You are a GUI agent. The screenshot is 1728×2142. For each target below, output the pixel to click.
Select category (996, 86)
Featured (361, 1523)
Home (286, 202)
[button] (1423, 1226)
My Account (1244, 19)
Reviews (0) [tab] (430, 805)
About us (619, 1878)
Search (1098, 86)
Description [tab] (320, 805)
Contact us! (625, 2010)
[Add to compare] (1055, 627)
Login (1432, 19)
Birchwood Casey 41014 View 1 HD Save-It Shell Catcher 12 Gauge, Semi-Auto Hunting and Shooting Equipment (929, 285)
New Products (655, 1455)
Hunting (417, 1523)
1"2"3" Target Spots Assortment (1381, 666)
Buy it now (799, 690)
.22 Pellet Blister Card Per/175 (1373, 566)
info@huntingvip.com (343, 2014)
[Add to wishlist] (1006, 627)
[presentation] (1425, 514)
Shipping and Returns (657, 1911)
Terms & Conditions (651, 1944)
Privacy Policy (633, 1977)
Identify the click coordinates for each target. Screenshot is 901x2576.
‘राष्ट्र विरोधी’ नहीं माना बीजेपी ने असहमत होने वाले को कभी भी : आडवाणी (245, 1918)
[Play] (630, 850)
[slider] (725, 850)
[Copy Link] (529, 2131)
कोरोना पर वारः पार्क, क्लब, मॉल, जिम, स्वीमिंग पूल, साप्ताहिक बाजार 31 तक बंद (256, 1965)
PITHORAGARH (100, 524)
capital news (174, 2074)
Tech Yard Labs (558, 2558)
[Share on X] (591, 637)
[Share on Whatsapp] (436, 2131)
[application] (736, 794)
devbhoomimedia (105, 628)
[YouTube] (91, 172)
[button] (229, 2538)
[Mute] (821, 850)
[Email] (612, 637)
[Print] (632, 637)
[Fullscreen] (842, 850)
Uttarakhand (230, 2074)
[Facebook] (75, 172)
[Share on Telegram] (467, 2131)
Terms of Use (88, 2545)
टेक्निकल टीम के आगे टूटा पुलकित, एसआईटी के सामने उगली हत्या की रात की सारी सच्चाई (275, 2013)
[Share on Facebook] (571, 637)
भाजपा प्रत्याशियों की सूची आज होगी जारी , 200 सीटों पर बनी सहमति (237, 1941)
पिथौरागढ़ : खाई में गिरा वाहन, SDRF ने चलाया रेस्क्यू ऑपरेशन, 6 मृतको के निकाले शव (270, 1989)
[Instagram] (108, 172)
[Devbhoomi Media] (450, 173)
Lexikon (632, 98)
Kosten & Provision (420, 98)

.....

- TASK -
What is needed is a word-for-word restatement of every line from the one with "devbhoomimedia (105, 628)" to the end of the entries above.

- SOLUTION TO THIS EXERCISE -
devbhoomimedia (105, 628)
[YouTube] (91, 172)
[button] (229, 2538)
[Mute] (821, 850)
[Email] (612, 637)
[Print] (632, 637)
[Fullscreen] (842, 850)
Uttarakhand (230, 2074)
[Facebook] (75, 172)
[Share on Telegram] (467, 2131)
Terms of Use (88, 2545)
टेक्निकल टीम के आगे टूटा पुलकित, एसआईटी के सामने उगली हत्या की रात की सारी सच्चाई (275, 2013)
[Share on Facebook] (571, 637)
भाजपा प्रत्याशियों की सूची आज होगी जारी , 200 सीटों पर बनी सहमति (237, 1941)
पिथौरागढ़ : खाई में गिरा वाहन, SDRF ने चलाया रेस्क्यू ऑपरेशन, 6 मृतको के निकाले शव (270, 1989)
[Instagram] (108, 172)
[Devbhoomi Media] (450, 173)
Lexikon (632, 98)
Kosten & Provision (420, 98)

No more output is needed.